Christine Berthet, cofounder of Clinton Hell’s Kitchen Chelsea Coalition for Pedestrian Safety, said the supersized bikes would “definitely” wreak havoc in — and out — of designated lanes citywide.
“It doesn’t seem very reasonable to allocate sidewalks and bike lanes – which are there to protect vulnerable users – to such large vehicles,” Berthet told The Post. “I hope that the DOT is going to listen and take it back and really review what to do.”
She also warned that pedestrians in the city would inevitably see the cargo bikes ridden on sidewalks.
“That seems ludicrous on a sidewalk,” Berthet said Thursday. “It’s the equivalent, you know, of putting a car on the sidewalk.
“Everyone is already very, very upset because there’s too many cyclists, electric bikes, mopeds – everything – on the sidewalk, which are scaring pedestrians. How is that going to help?”
Even backers of the plan for more e-bikes acknowledged their 20 mph top speed — which they could exceed downhill — was a concern. The citywide limit for motor traffic is 25 mph.
New York Cycle Club spokesman Neile Weissman said commercial pedal-assist cargo bikes should be capped by the city at 12 mph.
“Cyclists are very concerned about safety and use of bike paths that we’ve fought so long for,” Weissman said. “However, on a broader scale, trucks do kill cyclists, so if you can reduce truck traffic, that’s a good thing.”
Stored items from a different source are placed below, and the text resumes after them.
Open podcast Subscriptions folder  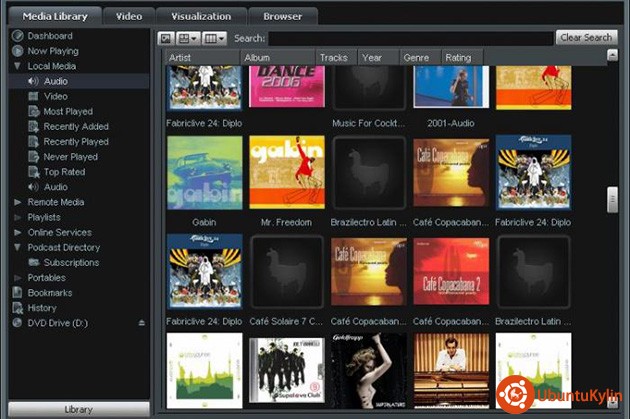point(70,262)
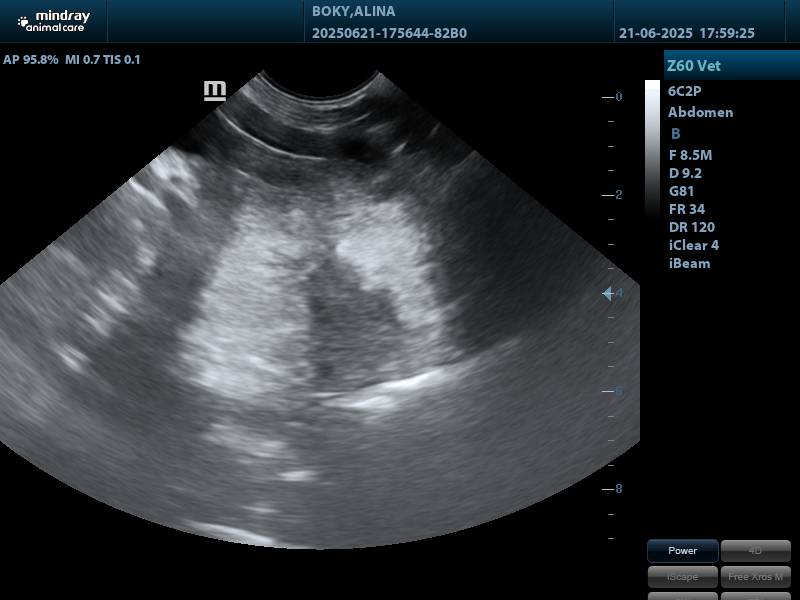Click the 6C2P probe label
This screenshot has height=600, width=800.
(685, 90)
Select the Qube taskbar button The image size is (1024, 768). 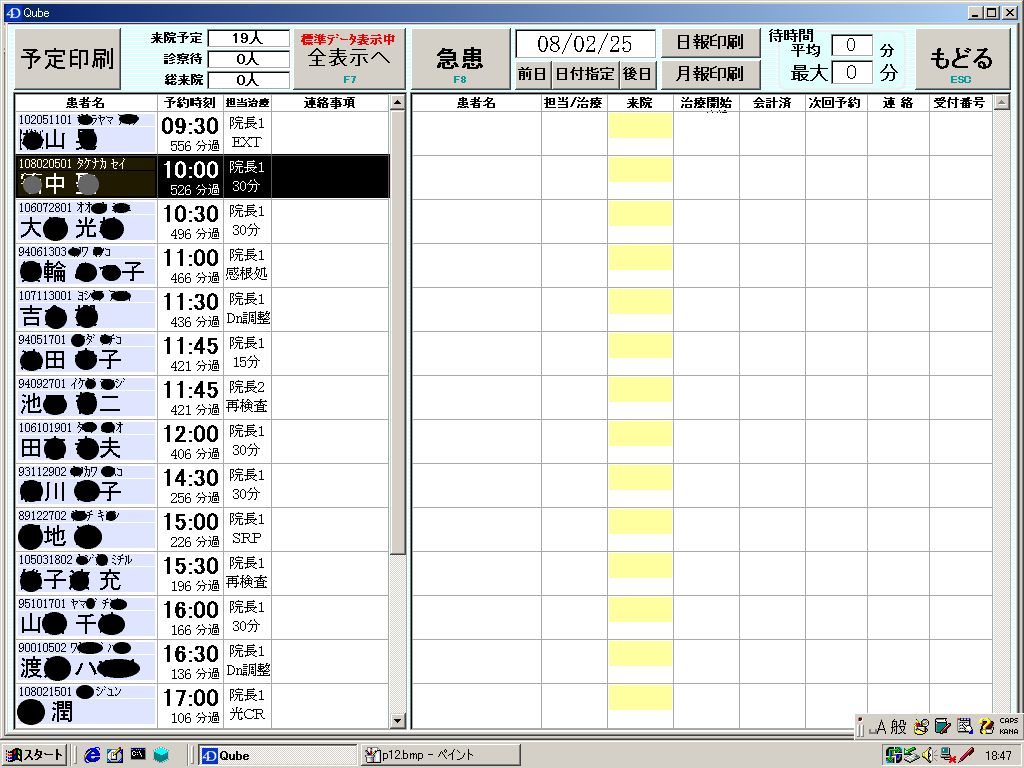(275, 755)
If paired with infrastructure improvements like wider bike lanes and strict speed limits, Weissman said the proposed cargo bike influx could make streets safer for cyclists.
“But it’s a very qualified yes,” he said.
Backers of the plan for larger cargo bikes say they would cut the number of trucks on city streets, reducing carbon and other emissions in line with Adams’ environmental goals, and reducing congestion.
Some 27% of cycling fatalities citywide have involved a truck this year, while no cyclists have died in crashes involving cargo bicycles, DOT officials said.
Daniel Flanzig of the New York Bicycling Coalition also praised the DOT’s plan, insisting that cutting carbon emissions by replacing high-polluting trucks with cargo bikes makes the city more sustainable.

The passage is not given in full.